START
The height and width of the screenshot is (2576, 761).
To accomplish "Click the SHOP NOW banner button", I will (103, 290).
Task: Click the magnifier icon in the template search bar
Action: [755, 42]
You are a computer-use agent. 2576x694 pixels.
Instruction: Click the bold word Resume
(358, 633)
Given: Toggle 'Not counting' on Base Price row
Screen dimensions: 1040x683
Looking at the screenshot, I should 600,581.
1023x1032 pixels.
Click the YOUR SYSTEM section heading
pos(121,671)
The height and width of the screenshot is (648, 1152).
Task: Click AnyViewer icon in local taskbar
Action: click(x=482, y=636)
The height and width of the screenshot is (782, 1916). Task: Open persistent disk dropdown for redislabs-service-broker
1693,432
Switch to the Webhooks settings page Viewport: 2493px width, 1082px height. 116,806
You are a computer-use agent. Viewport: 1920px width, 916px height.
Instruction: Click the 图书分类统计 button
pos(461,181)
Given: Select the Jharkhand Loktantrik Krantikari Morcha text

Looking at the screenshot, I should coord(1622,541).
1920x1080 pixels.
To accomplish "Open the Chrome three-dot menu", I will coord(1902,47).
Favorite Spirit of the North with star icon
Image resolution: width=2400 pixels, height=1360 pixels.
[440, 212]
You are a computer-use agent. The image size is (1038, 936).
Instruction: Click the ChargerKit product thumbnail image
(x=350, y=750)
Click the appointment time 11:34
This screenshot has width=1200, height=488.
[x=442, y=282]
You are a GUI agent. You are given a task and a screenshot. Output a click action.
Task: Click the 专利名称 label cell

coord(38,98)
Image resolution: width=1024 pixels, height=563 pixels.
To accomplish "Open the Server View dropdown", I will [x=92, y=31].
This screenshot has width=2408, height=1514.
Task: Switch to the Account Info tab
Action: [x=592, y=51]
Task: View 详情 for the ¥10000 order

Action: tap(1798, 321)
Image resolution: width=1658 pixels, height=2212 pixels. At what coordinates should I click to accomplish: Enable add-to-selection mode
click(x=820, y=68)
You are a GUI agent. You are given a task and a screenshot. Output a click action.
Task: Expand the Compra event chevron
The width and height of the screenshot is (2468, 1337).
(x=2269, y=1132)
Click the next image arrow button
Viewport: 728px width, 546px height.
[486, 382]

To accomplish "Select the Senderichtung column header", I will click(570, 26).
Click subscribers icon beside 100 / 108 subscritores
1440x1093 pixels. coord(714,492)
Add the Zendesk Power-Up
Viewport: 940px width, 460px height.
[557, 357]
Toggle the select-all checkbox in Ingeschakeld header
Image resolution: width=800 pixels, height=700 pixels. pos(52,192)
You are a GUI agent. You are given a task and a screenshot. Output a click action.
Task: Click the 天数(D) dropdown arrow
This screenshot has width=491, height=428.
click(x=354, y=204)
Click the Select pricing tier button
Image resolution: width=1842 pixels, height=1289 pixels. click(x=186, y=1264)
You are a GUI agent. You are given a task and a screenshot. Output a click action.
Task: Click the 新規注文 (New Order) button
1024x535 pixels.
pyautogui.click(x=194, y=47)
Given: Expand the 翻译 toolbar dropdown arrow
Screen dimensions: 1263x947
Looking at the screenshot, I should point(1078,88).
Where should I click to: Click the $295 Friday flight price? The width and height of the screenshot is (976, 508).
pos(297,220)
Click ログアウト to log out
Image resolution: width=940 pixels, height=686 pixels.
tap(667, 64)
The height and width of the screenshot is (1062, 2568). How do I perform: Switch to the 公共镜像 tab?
END
[Given request] Can you give the data above again with every "Instruction" switched to "Command" and everything else left unchanged?

[Answer below]
The height and width of the screenshot is (2576, 761).
To accomplish "Click the SHOP NOW banner button", I will (103, 290).
Task: Click the magnifier icon in the template search bar
Action: [755, 42]
You are a computer-use agent. 2576x694 pixels.
Command: Click the bold word Resume
(358, 633)
Given: Toggle 'Not counting' on Base Price row
Screen dimensions: 1040x683
Looking at the screenshot, I should 600,581.
1023x1032 pixels.
Click the YOUR SYSTEM section heading
pos(121,671)
The height and width of the screenshot is (648, 1152).
Task: Click AnyViewer icon in local taskbar
Action: click(x=482, y=636)
The height and width of the screenshot is (782, 1916). Task: Open persistent disk dropdown for redislabs-service-broker
1693,432
Switch to the Webhooks settings page Viewport: 2493px width, 1082px height. 116,806
You are a computer-use agent. Viewport: 1920px width, 916px height.
Command: Click the 图书分类统计 button
pos(461,181)
Given: Select the Jharkhand Loktantrik Krantikari Morcha text

Looking at the screenshot, I should coord(1622,541).
1920x1080 pixels.
To accomplish "Open the Chrome three-dot menu", I will coord(1902,47).
Favorite Spirit of the North with star icon
Image resolution: width=2400 pixels, height=1360 pixels.
[440, 212]
You are a computer-use agent. The image size is (1038, 936).
Command: Click the ChargerKit product thumbnail image
(x=350, y=750)
Click the appointment time 11:34
This screenshot has width=1200, height=488.
[x=442, y=282]
You are a GUI agent. You are given a task and a screenshot. Output a click action.
Task: Click the 专利名称 label cell

coord(38,98)
Image resolution: width=1024 pixels, height=563 pixels.
To accomplish "Open the Server View dropdown", I will [x=92, y=31].
This screenshot has width=2408, height=1514.
Task: Switch to the Account Info tab
Action: [x=592, y=51]
Task: View 详情 for the ¥10000 order

Action: tap(1798, 321)
Image resolution: width=1658 pixels, height=2212 pixels. At what coordinates should I click to accomplish: Enable add-to-selection mode
click(x=820, y=68)
You are a GUI agent. You are given a task and a screenshot. Output a click action.
Task: Expand the Compra event chevron
The width and height of the screenshot is (2468, 1337).
(x=2269, y=1132)
Click the next image arrow button
Viewport: 728px width, 546px height.
[486, 382]

To accomplish "Select the Senderichtung column header", I will click(570, 26).
Click subscribers icon beside 100 / 108 subscritores
1440x1093 pixels. coord(714,492)
Add the Zendesk Power-Up
Viewport: 940px width, 460px height.
[557, 357]
Toggle the select-all checkbox in Ingeschakeld header
Image resolution: width=800 pixels, height=700 pixels. pos(52,192)
You are a GUI agent. You are given a task and a screenshot. Output a click action.
Task: Click the 天数(D) dropdown arrow
This screenshot has width=491, height=428.
click(x=354, y=204)
Click the Select pricing tier button
Image resolution: width=1842 pixels, height=1289 pixels. click(x=186, y=1264)
You are a GUI agent. You are given a task and a screenshot. Output a click action.
Task: Click the 新規注文 (New Order) button
1024x535 pixels.
pyautogui.click(x=194, y=47)
Given: Expand the 翻译 toolbar dropdown arrow
Screen dimensions: 1263x947
Looking at the screenshot, I should point(1078,88).
Where should I click to: Click the $295 Friday flight price? The width and height of the screenshot is (976, 508).
pos(297,220)
Click ログアウト to log out
Image resolution: width=940 pixels, height=686 pixels.
tap(667, 64)
The height and width of the screenshot is (1062, 2568). How do I perform: Switch to the 公共镜像 tab?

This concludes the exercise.